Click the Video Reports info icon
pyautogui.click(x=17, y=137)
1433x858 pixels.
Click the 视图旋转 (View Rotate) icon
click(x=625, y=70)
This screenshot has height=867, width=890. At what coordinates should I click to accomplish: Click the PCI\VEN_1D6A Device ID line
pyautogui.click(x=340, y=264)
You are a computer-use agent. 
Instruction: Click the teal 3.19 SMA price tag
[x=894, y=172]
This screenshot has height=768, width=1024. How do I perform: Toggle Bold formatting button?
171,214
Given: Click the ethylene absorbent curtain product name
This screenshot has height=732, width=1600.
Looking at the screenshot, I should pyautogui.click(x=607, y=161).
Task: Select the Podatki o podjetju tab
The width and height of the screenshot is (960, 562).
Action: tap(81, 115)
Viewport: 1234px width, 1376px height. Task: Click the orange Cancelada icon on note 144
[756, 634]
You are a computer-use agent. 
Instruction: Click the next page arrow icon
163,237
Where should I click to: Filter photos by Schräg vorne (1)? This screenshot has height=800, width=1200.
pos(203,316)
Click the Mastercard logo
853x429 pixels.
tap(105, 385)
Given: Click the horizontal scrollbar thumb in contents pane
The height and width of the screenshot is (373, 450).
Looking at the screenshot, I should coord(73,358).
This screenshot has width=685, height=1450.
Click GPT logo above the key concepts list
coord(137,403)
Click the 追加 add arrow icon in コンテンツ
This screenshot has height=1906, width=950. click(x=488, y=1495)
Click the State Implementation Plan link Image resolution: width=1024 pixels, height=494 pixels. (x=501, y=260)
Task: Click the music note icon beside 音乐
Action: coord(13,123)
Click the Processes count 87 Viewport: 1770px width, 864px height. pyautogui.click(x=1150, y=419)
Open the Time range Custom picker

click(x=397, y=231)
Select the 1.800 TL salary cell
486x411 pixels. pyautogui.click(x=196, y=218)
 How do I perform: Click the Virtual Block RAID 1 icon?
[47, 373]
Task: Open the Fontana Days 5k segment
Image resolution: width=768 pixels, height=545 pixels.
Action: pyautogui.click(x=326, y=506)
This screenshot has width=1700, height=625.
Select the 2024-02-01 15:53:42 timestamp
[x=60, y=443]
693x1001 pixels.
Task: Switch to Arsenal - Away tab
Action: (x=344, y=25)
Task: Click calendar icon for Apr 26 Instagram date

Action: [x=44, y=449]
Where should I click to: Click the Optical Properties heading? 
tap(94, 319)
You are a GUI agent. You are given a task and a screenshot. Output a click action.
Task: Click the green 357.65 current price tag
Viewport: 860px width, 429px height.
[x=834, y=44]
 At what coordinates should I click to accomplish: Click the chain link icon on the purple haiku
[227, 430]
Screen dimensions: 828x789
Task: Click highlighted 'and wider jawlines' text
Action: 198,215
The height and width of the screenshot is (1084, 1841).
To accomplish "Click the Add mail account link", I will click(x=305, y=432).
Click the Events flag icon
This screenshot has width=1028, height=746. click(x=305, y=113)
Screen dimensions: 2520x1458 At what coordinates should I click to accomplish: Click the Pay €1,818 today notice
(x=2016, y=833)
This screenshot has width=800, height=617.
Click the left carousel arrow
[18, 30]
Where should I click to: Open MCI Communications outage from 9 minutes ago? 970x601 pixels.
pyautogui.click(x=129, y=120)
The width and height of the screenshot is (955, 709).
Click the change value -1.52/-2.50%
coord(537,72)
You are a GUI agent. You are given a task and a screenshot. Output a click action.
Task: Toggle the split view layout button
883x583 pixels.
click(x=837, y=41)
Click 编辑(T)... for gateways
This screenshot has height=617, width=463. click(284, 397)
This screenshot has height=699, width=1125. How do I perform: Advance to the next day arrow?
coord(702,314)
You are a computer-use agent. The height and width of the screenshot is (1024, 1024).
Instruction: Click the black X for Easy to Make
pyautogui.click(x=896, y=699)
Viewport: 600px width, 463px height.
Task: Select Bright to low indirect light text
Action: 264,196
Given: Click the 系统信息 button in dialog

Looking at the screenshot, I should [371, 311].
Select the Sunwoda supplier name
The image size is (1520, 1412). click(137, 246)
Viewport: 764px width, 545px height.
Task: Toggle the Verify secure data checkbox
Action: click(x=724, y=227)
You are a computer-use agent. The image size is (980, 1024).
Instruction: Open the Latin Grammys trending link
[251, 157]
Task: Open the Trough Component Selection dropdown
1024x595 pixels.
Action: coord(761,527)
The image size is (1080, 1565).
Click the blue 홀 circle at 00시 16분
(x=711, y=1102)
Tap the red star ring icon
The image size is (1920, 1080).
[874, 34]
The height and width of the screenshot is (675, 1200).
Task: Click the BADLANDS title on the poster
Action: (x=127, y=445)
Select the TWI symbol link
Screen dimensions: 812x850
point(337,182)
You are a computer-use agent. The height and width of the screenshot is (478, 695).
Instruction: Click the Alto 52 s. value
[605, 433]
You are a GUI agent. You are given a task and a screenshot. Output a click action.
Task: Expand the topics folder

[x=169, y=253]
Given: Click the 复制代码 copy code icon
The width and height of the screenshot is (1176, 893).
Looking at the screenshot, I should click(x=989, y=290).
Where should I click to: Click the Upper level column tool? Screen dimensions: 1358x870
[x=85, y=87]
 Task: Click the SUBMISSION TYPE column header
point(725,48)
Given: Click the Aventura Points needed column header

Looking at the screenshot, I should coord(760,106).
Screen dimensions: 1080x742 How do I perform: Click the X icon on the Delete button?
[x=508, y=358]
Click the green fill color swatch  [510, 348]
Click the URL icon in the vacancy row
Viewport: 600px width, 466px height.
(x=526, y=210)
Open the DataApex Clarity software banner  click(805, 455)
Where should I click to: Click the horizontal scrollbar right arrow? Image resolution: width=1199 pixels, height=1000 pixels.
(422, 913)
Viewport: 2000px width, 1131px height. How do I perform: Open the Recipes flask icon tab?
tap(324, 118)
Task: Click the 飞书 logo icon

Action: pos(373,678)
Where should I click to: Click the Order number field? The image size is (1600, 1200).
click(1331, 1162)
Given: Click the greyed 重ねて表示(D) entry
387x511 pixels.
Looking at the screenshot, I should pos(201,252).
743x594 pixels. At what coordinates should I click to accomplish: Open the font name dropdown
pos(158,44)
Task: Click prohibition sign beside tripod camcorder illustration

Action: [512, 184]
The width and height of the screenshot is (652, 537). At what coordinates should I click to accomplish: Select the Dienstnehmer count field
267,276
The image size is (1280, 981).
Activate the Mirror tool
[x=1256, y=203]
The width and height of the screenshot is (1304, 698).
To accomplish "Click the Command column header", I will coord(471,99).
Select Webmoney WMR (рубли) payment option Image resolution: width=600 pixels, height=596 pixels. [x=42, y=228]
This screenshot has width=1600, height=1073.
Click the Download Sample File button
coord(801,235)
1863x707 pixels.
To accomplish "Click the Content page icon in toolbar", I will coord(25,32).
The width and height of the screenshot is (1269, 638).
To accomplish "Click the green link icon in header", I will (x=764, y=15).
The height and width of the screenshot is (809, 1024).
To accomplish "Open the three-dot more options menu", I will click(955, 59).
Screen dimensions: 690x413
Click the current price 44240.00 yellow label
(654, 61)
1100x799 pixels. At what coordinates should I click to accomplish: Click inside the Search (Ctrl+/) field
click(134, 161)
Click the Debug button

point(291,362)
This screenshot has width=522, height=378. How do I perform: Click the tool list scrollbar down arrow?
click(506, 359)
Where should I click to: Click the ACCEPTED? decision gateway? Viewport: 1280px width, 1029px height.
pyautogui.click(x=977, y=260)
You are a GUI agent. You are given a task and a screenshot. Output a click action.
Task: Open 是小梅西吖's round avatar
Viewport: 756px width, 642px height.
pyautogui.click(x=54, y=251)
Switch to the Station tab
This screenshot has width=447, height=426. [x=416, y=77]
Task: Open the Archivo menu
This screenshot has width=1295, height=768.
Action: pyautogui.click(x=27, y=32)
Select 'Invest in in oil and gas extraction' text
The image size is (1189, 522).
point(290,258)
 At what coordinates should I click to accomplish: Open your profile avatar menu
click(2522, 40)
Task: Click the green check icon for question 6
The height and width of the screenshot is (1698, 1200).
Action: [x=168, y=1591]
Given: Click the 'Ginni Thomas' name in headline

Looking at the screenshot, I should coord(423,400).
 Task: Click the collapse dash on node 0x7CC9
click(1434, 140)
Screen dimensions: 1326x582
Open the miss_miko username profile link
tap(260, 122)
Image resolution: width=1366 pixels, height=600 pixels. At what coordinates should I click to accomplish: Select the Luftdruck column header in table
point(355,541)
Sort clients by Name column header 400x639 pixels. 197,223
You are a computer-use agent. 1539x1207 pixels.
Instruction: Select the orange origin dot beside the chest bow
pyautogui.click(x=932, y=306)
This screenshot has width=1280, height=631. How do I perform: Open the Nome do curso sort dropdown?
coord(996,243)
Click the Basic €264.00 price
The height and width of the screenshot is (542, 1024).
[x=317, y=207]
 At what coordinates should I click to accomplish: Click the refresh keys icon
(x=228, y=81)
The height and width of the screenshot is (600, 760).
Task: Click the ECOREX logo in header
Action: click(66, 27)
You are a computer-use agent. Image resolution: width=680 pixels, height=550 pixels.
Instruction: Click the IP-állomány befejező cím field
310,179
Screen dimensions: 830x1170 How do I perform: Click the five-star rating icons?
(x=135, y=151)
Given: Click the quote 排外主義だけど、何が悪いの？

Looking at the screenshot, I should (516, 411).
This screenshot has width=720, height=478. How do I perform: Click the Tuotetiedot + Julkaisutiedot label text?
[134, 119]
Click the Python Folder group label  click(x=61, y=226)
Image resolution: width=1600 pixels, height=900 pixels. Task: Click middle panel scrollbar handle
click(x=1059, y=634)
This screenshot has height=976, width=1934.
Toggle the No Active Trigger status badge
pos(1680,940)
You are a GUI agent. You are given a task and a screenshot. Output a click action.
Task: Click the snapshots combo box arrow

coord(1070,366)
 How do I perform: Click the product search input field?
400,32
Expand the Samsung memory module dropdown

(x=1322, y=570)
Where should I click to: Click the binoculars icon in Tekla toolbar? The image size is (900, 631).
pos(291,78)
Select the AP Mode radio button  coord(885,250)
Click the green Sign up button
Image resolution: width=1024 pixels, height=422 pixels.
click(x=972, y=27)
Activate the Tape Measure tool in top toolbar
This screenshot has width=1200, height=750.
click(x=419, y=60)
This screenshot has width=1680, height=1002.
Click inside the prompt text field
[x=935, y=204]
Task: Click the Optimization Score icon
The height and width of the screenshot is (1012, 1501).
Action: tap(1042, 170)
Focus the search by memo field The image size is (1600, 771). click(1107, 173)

### DESCRIPTION OF THE TASK
Above are the records. Copy the lines beginning at the one that has "Click the State" and ending with the one that has "Task: Open the Fontana Days 5k segment", unchanged.

### RESPONSE FOR THIS EXERCISE
Click the State Implementation Plan link Image resolution: width=1024 pixels, height=494 pixels. (x=501, y=260)
Task: Click the music note icon beside 音乐
Action: coord(13,123)
Click the Processes count 87 Viewport: 1770px width, 864px height. pyautogui.click(x=1150, y=419)
Open the Time range Custom picker

click(x=397, y=231)
Select the 1.800 TL salary cell
486x411 pixels. pyautogui.click(x=196, y=218)
 How do I perform: Click the Virtual Block RAID 1 icon?
[47, 373]
Task: Open the Fontana Days 5k segment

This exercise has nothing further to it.